Last week was a week of ‘lasts’. On Tuesday evening I was summoned to the PM’s Commons office. He said some nice things about the importance of long-serving and loyal friends and the values of the Parliamentary party and he restored the Conservative whip to the ten of us who were there. He was keen to emphasise his One Nation commitment and described himself as a sort of ‘Brexiteer Heseltine’; the older ones of you will know what he was talking about. Whilst there has been a certain freedom in being an independent, it will come as no surprise that I remain a loyal Conservative, a traditional One Nation Tory who believes that at its best the Conservative party can do great things for people, particularly those who are vulnerable. I am pleased to be leaving Parliament with the whip restored.
The previous evening I made my last speech in the Chamber, in the debate on the Environment Bill. Whatever happens on December 12th this is the overriding issue of our time and in some form or another will come back to the new session of Parliament. I made the point that this Bill has many positives – biodiversity net gain, the 25 year plan being put on a statutory footing, the nature recovery strategies and plans on waste and plastic – and I urged Members on all sides to see the value of what is being proposed. At the same time I want to see safeguards in place so that future Governments cannot give themselves powers to amend difficult targets once we leave the regulatory framework of the European Union. The next speaker was Labour MP Mary Creagh who echoed my concerns; we should be really pleased that in the UK, the environment and climate change are seen as cross-party issues, unlike the USA where views divide dangerously along party lines.

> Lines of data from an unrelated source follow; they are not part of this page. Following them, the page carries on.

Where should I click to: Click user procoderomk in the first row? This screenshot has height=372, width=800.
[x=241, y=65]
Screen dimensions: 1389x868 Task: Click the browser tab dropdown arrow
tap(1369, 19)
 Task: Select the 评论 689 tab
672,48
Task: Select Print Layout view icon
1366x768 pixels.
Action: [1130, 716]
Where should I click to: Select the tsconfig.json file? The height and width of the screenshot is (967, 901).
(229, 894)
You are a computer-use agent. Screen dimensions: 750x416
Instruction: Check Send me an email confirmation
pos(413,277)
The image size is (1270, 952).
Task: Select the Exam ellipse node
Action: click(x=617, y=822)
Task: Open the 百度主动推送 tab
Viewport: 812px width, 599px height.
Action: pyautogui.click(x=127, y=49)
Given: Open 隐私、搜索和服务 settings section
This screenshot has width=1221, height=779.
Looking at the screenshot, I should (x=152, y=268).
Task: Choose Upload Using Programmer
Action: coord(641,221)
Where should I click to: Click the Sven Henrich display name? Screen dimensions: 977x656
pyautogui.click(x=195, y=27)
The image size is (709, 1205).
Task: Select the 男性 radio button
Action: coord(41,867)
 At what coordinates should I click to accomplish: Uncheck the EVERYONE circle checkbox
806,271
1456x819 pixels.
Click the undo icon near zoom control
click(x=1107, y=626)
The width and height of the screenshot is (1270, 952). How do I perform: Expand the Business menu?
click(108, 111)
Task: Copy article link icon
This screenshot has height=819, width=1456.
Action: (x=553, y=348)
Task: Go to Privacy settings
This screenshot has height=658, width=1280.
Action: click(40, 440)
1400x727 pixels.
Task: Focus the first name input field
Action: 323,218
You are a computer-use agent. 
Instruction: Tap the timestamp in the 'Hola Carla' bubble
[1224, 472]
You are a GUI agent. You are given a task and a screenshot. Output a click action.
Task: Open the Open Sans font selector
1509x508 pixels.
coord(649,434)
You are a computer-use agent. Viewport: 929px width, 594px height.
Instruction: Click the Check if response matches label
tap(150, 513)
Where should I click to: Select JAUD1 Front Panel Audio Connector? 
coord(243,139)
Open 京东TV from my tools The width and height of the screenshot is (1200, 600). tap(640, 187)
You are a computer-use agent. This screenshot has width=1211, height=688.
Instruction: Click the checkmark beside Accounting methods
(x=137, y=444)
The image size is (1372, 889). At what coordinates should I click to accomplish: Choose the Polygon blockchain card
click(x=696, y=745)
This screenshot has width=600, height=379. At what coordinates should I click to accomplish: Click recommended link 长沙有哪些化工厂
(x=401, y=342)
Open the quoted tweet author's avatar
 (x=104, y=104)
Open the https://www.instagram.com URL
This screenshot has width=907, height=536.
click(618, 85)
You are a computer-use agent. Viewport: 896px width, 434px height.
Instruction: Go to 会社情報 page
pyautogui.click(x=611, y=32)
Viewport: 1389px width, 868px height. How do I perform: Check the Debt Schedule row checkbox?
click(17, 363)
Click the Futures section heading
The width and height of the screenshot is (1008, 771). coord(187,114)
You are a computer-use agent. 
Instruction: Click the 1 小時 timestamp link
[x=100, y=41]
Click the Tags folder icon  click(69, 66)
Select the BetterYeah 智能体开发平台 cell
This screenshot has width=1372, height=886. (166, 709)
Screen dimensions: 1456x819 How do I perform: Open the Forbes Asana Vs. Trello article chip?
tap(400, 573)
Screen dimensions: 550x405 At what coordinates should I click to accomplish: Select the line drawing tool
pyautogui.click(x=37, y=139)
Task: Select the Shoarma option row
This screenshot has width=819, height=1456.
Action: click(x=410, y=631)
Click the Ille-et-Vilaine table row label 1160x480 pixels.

Finally, on Wednesday, I asked the last question at the last Prime Minister’s Questions. I thanked the Speaker for representing the constituents of my father’s old constituency of Buckingham and recalled the moment when Boris Johnson was asked by the Newbury Weekly News whether there was any chance of him becoming Prime Minister. His response back in 2005 was that there was more chance of him being decapitated by a Frisbee. His ability to defy those odds makes me hopeful for the future. My question? That was to ask him to commit to continue this country’s bold ambition on ocean conservation in which we are a world leader. His response ranged across a dog show in Newbury and British Emperor penguins but somewhere in there he also said that the UK protects a vast expanse of the oceans, more than any country on earth, and that it is right that we have put this at the forefront of our politics. Hear hear.